Rick: Do you want to tell us that thing because most people here haven’t read your book.

Kimberly: Sure, sure.  So we lived in Cincinnati and we lived close to school and it was a time when everybody felt safe to walk to and from school, so I loved walking home in the autumn.

Rick: You had to be at school.

Kimberly: Yes, and I loved everything about the fall because I loved school.  I was very, very nerdy that way and I loved autumn.  And it was one of those days walking home where you can tell autumn has definitely happened.  The air had changed, everything had kind of quickened up, the wind was quickening up, the leaves had begun to turn, there was that very mild, mild chill in the air that you knew everything was changing.  You could smell it and I loved it.  I would walk home and from time to time I would get caught up in feeling the dance of nature.  It felt like it was going on all around me and all of nature was inviting me to the dance.  So I would actually, like a dervish, I would whirl home.  So I’d whirl all the way home and one of these times that I whirled home I stopped at the end of the cul-de-sac where we lived and I was breathing it in because I was in such a deep place of bliss, I was breathing it in.  And as I opened my eyes a tree across the street caught my attention, it lit up.  Then one leaf lit up off that tree and the leaf had turned colors and it was kind of going back and forth like this, you could tell it was going to leave its branch.  And I was taken into that leaf, and as I was feeling one with that leaf, the leaf broke off and it began to swirl towards the ground.  And out of nowhere when that leaf dropped, sadness, really deep existential sadness arose within me and this unspoken “is that what life is about, dying?” came and sadness just filled me.  But at the very moment, because I was in such a vulnerable open state, at the very moment that that happened time stopped and it was like everything kind of pulled back these veils and I had this direct experience that that leaf was in God and God was in that leaf.  And the translation, since I was projecting on the leaf, was the experience of me, that I am in God and God is in me, and that’s all life is, that’s it.  And what struck me about that experience was that the movement of events filled me with so much joy that the sadness was washed away forever, like all the traces of it were completely gone and it was within that framework that everything has kind of evolved for me.  So I always felt like, well that’s all life is about, and it feels like I have this awesome chocolate cake and I just want to share it with everybody.  I know that sounds very evangelical, but you know it’s kind of like, oh my God, this is the best cake ever, you’ve got to eat it!  So that’s my attitude.
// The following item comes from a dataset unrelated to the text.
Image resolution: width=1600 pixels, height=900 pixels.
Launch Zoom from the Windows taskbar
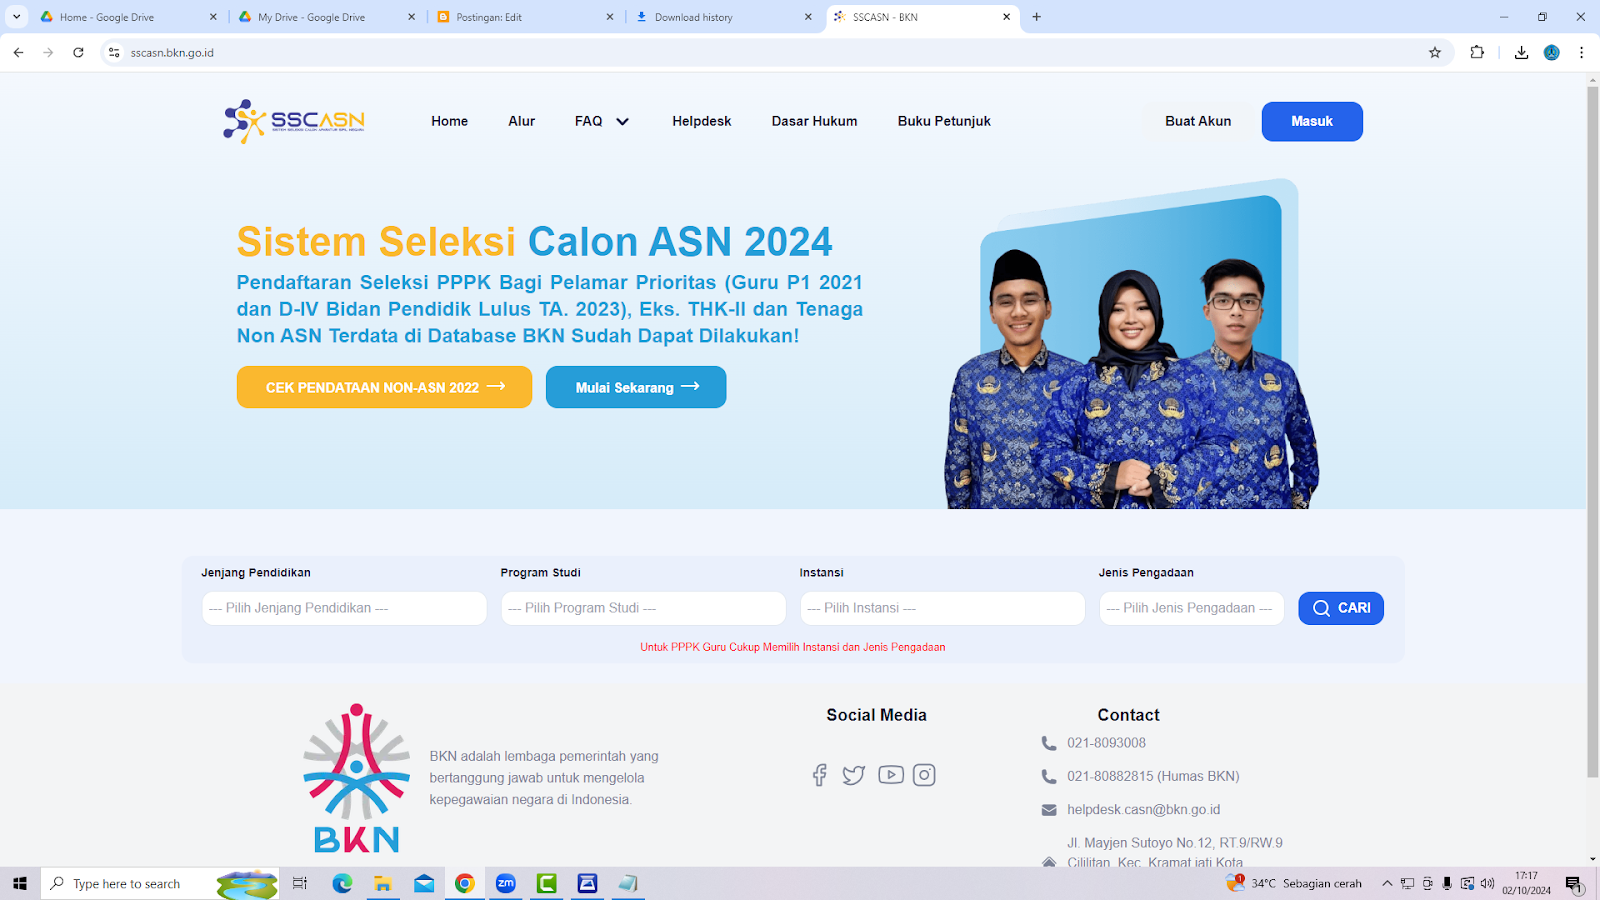coord(506,883)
Rick: Well it’s a lot better than those little wafers they make you eat, right?

Kimberly: Yeah, totally.  What I love about it as well, which I think is really important in understanding our growth as human beings, is we’re complicated and we can have these ineffable experiences and still mature into them, and still have the journey.  When I was 19, actually right as I was coming out of that dark night, everything had happened and everything had changed and I was having the dramatic experiences.  I was at a healing mass and I got slain in the spirit, which is where a healer puts their hands on you and you’re whooshed and you fall over.  And I was brought back to that moment.  What’s interesting about that moment is that when I was 19 and it happened again, there was this experience of Christ’s presence standing beside me and there was the experience that that sadness that had welled up was the sadness of having lost my grandma when I was three, who I was very close to, and almost losing my mom when I was four.  Those impacted me deeply and I was carrying it in a cellular way and in my psyche.  When I was five and had the experience, I didn’t even process that.  I could have this deep, moving, illuminating experience and then have it be the place and the way that I could hold the sadness that needed to be healed when it was ready to come forward.  And in that moment when I was 19, I wept the losses that had happened when I was little.  So I think it’s such a teaching to me about our complexity as human beings.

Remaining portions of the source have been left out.